Pages report

Updated by Camilla Ostergaard

EngagementPages are similar to EngagementEvents, but while the 'Events' report looks at all tracked events, the 'Pages' report only looks at events on specific pages.

This naturally includes events like page_views, and also form submission events, which are normally tracked on a specific URL page.

The report allows for analysis of which pages perform the best in terms of views, visitors, companies, conversions, average time spent on the page, engagement rate and/or pipeline metrics.

So, what's special about this report?

  1. It provides clear comparisons between Google Search Console and Dreamdata metrics.
  2. You can analyze which countries your page viewers are from.
  3. It includes graphs that display sessions, page visitors, conversions, contacts, companies, and more.
  4. Notably, you can view conversion and engagement rates for each page.

Typical questions you will find answers to with the Pages report

Which page has the highest number of visitors or the best conversion rate?

People familiar with Google’s Universal Analytics (GA3) will also find a familiar Landing Page analysis by simply changing the ‘Group By’ to Landing Page. (This report is no longer default in Google Analytics 4) 

Which Landing Page drives the most conversions?

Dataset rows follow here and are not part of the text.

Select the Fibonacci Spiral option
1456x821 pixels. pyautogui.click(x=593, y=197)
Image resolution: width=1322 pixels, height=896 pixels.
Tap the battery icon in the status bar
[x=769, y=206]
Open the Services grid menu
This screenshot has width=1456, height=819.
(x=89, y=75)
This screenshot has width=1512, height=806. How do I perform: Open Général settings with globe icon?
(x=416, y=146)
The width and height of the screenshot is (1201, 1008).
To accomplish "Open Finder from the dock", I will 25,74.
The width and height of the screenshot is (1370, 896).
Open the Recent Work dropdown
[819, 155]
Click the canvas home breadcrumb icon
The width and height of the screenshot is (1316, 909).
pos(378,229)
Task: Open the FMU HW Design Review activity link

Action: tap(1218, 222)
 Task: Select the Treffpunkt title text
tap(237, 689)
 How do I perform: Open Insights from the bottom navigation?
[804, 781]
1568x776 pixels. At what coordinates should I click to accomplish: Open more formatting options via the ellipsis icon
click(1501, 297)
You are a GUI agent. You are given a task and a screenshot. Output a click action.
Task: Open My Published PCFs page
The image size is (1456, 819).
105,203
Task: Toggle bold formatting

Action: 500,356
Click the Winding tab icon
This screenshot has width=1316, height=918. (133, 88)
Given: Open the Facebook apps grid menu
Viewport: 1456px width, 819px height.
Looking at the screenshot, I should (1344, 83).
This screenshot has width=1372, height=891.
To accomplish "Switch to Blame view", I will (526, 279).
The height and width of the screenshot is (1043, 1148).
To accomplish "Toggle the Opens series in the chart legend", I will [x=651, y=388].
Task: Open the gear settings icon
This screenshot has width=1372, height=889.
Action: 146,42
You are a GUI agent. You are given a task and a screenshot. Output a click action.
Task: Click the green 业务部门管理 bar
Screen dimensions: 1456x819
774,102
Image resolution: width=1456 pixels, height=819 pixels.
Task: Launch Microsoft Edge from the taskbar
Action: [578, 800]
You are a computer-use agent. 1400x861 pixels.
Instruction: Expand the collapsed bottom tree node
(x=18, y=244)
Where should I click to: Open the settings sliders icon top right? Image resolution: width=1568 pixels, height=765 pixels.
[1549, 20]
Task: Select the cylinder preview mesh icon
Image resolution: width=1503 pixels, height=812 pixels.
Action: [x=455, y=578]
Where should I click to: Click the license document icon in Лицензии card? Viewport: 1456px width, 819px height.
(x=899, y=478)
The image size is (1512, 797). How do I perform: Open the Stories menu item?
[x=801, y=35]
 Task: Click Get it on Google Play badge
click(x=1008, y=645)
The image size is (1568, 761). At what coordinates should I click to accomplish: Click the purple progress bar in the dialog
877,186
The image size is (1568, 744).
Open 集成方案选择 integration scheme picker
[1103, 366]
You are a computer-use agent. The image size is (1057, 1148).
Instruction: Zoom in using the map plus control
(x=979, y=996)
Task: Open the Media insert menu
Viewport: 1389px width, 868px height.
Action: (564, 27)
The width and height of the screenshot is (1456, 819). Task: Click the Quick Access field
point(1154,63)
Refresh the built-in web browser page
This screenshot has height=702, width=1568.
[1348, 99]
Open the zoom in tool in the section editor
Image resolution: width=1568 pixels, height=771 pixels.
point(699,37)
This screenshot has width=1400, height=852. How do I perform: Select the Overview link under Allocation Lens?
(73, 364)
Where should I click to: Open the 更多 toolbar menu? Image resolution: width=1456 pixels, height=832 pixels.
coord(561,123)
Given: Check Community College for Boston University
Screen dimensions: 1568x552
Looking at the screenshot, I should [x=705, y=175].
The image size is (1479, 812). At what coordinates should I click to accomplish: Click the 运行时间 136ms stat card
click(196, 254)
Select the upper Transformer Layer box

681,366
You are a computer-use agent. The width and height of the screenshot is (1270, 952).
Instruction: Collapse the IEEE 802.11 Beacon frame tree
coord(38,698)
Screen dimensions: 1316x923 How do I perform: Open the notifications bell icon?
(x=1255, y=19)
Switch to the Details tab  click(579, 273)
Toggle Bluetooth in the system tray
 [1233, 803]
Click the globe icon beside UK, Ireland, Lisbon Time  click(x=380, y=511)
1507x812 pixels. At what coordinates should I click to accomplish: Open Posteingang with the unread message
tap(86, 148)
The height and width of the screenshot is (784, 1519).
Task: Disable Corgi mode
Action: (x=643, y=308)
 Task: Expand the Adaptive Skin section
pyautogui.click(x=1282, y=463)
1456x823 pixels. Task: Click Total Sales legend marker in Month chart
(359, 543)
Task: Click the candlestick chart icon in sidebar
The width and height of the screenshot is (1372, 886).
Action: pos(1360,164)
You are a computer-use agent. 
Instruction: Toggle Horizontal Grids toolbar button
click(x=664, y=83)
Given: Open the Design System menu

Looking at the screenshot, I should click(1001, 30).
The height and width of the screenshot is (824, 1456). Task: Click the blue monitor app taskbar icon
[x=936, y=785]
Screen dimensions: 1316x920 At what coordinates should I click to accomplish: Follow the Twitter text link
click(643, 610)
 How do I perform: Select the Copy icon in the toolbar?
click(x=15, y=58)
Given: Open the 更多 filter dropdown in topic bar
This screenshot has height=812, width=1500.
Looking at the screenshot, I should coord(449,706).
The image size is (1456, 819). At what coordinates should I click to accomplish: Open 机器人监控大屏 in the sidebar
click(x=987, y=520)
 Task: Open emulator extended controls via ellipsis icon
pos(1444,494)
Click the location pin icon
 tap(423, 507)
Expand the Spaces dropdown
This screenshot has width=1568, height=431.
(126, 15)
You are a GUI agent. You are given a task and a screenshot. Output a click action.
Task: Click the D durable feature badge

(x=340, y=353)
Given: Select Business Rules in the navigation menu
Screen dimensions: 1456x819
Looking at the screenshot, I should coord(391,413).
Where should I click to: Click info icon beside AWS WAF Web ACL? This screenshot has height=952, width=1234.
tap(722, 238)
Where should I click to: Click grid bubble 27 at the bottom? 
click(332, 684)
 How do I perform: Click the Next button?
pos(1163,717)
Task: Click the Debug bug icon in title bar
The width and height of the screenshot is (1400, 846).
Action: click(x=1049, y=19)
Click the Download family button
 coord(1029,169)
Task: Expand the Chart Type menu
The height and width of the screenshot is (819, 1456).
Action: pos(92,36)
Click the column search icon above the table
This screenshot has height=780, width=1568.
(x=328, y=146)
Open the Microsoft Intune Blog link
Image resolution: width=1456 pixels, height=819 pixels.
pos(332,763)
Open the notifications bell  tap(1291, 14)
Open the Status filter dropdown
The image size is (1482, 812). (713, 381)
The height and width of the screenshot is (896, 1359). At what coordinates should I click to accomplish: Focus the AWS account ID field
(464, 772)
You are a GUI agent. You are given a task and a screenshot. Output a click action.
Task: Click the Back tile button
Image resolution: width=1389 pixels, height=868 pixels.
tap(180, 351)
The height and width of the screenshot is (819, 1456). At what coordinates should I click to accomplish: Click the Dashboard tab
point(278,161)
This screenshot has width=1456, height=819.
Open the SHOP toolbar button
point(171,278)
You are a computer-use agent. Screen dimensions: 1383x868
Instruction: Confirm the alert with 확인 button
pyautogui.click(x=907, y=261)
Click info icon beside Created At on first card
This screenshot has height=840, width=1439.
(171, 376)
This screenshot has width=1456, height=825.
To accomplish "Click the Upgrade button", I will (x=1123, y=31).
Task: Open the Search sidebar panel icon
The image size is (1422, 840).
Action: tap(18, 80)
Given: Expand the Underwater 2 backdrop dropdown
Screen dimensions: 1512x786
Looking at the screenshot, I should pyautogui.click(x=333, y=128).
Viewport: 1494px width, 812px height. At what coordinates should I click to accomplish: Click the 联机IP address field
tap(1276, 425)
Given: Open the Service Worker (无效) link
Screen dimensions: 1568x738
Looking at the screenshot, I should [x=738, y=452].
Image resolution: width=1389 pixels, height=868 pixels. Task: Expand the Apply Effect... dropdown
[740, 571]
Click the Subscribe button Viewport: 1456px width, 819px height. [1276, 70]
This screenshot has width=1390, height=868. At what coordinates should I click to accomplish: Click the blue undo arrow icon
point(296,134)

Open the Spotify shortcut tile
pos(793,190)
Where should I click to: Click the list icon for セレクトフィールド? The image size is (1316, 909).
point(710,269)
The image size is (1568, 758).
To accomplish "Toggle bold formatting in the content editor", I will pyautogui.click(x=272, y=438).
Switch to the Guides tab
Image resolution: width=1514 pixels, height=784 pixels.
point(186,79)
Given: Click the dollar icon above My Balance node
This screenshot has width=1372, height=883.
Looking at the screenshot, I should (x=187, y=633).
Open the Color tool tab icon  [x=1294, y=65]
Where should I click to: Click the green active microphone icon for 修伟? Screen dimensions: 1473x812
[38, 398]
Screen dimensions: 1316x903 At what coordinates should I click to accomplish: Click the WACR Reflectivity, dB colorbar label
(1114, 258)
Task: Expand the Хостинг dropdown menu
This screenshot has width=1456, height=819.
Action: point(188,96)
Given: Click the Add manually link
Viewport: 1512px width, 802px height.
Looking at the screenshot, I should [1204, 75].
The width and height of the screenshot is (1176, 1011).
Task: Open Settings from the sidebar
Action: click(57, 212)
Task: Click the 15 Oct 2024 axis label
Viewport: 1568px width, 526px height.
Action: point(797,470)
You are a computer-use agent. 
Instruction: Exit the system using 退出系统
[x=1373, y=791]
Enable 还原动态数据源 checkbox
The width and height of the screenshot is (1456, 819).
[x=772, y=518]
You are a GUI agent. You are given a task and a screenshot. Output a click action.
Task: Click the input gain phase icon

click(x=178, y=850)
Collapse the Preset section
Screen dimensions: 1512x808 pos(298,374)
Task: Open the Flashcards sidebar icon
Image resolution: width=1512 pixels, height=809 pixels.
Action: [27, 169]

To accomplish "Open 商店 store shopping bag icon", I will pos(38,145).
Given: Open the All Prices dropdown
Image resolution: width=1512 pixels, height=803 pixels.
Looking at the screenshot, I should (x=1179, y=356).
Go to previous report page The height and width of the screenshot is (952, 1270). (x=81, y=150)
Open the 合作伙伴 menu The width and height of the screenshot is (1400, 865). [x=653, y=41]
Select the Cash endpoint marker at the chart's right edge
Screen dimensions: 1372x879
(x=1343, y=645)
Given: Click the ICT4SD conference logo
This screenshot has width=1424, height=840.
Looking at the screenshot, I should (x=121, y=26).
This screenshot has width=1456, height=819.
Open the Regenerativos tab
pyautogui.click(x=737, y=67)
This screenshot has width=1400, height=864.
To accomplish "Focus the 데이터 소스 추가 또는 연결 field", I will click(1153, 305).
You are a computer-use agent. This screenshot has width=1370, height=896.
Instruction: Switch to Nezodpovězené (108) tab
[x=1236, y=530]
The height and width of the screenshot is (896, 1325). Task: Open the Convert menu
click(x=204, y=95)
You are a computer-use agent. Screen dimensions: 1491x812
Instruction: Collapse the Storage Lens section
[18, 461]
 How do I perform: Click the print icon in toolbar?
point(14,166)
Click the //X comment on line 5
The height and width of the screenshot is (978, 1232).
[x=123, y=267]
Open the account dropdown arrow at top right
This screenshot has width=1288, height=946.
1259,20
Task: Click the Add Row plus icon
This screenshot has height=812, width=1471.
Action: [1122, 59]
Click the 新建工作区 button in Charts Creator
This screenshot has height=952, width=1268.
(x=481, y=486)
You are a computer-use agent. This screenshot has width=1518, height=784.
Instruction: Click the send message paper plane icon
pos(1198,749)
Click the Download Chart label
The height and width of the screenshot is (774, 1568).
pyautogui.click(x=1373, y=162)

Are people coming from Organic or Paid sources when entering a specific Landing Page?

Similar to Engagement → Events, we can segment each page by Channel, Source, Campaign, Referrer etc. to gain insights into the channels that people use to arrive at a specific page. 

In addition to the origin of the traffic, we can segment each page by both visitor properties like country, device, etc. and company properties like industry and number of employees etc. Allowing for a deeper understanding of how different different segments engage with a page.

What industry do people viewing ‘blog/how-to-connect-engagement-with-revenue’ represent? Where do people viewing this URL come from?

The Engagement → Pages report has many similarities to Content Performance. Both are analyzing all events with a URL. The main difference is that the Engagement → Pages report focuses more on user-level metrics ie. how many visitors, companies, visiting time, and engagement rate. Whereas Content Performance focuses more on the performance of each URL in terms of pipeline generation. In this way, Content Performance is a more opinionated report, whereas Engagement → Pages is of a more summarizing nature.

Funnel like analysis of the conversion from seeing a specific page to a desired business outcome (a stage); of the companies that saw my pricing page, how many became a sales opportunity?

The Engagement → Pages report allows you to select everybody who saw a specific page in a certain time period and then see how many of those later went on to reach a specific business outcome (a stage). A typical scenario could be figuring out how many of the people that visited your pricing page, later became a sales opportunity or even new business.